Supplied entries Start Marker
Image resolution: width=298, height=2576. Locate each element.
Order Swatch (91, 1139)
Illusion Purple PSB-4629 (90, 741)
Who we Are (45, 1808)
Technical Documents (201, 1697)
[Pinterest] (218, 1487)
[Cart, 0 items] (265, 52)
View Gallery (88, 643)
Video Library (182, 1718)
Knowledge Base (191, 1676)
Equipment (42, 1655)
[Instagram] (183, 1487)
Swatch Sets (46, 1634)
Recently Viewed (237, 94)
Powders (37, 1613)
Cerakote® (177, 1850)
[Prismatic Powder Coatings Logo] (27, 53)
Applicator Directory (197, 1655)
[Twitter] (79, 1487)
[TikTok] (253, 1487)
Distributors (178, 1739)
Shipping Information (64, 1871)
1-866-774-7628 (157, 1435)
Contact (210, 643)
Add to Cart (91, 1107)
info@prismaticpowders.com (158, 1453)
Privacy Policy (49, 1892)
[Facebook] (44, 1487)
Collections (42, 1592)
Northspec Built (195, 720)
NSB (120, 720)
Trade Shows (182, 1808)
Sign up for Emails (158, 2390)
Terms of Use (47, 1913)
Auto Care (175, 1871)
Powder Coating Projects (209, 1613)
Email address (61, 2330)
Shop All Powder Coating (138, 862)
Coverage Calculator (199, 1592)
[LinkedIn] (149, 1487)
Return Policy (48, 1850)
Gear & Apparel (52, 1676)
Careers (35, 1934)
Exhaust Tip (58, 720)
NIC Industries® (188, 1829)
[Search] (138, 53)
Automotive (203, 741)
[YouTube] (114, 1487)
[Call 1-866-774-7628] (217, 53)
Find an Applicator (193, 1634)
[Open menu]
Supplied entries End Marker
Supplied entries Start Marker
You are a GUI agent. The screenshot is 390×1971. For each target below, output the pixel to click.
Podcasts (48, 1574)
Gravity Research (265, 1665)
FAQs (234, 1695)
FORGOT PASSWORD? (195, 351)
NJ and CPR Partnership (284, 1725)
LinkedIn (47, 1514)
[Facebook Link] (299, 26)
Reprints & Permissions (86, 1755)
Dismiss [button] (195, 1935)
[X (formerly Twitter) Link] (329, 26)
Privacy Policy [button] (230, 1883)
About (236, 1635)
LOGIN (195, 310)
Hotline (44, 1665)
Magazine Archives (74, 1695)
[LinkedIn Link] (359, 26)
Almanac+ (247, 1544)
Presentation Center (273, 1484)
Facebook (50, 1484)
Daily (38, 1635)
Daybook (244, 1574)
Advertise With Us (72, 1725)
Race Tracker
Supplied entries End Marker
Supplied entries Start Marker
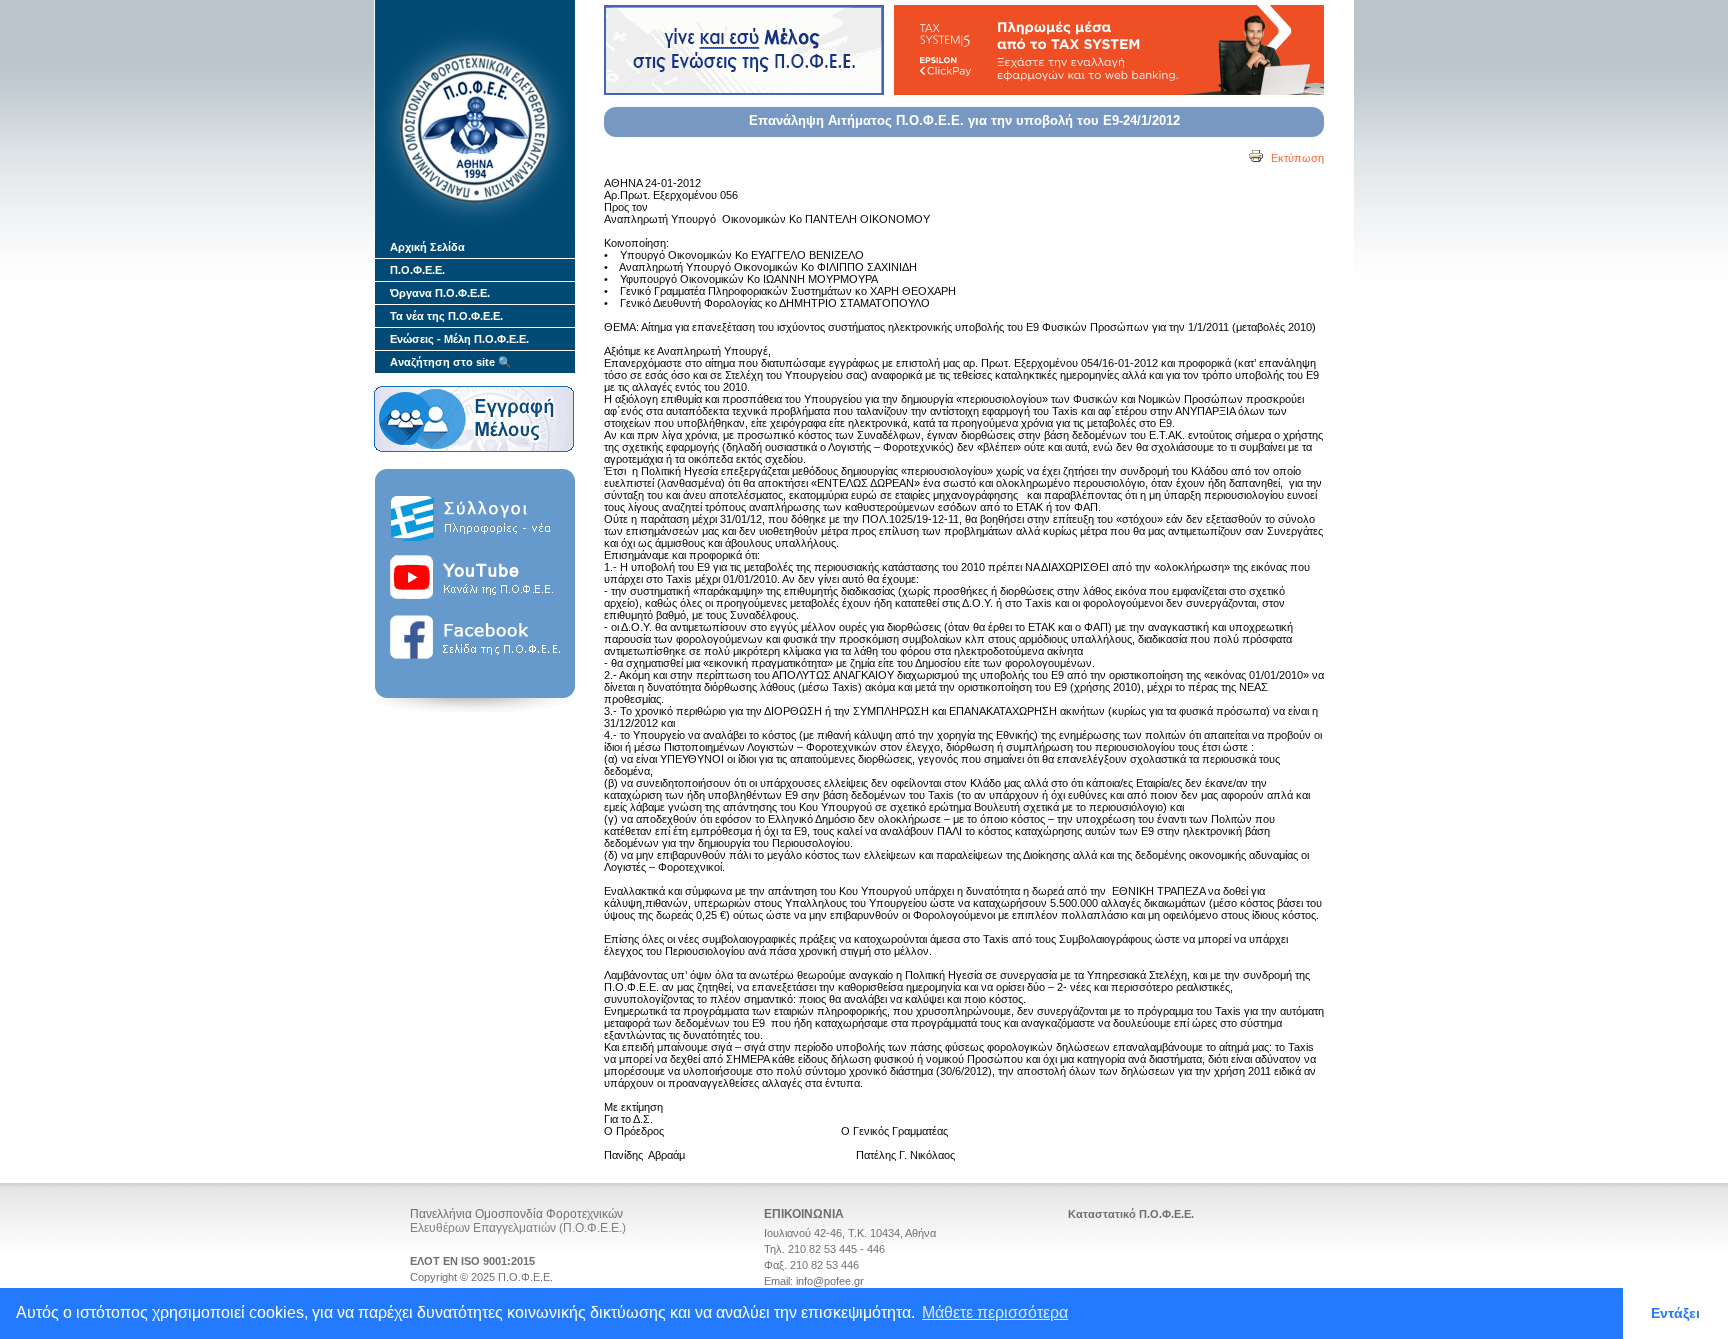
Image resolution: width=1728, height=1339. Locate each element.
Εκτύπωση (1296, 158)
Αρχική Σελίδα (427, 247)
Supplied entries End Marker
Brief —
Please transcribe only the lines in the records above running from the line that has "Distributors (178, 1739)" through the line that has "NIC Industries® (188, 1829)", both included, exactly as they appear.

Expected output —
Distributors (178, 1739)
Shipping Information (64, 1871)
1-866-774-7628 (157, 1435)
Contact (210, 643)
Add to Cart (91, 1107)
info@prismaticpowders.com (158, 1453)
Privacy Policy (49, 1892)
[Facebook] (44, 1487)
Collections (42, 1592)
Northspec Built (195, 720)
NSB (120, 720)
Trade Shows (182, 1808)
Sign up for Emails (158, 2390)
Terms of Use (47, 1913)
Auto Care (175, 1871)
Powder Coating Projects (209, 1613)
Email address (61, 2330)
Shop All Powder Coating (138, 862)
Coverage Calculator (199, 1592)
[LinkedIn] (149, 1487)
Return Policy (48, 1850)
Gear & Apparel (52, 1676)
Careers (35, 1934)
Exhaust Tip (58, 720)
NIC Industries® (188, 1829)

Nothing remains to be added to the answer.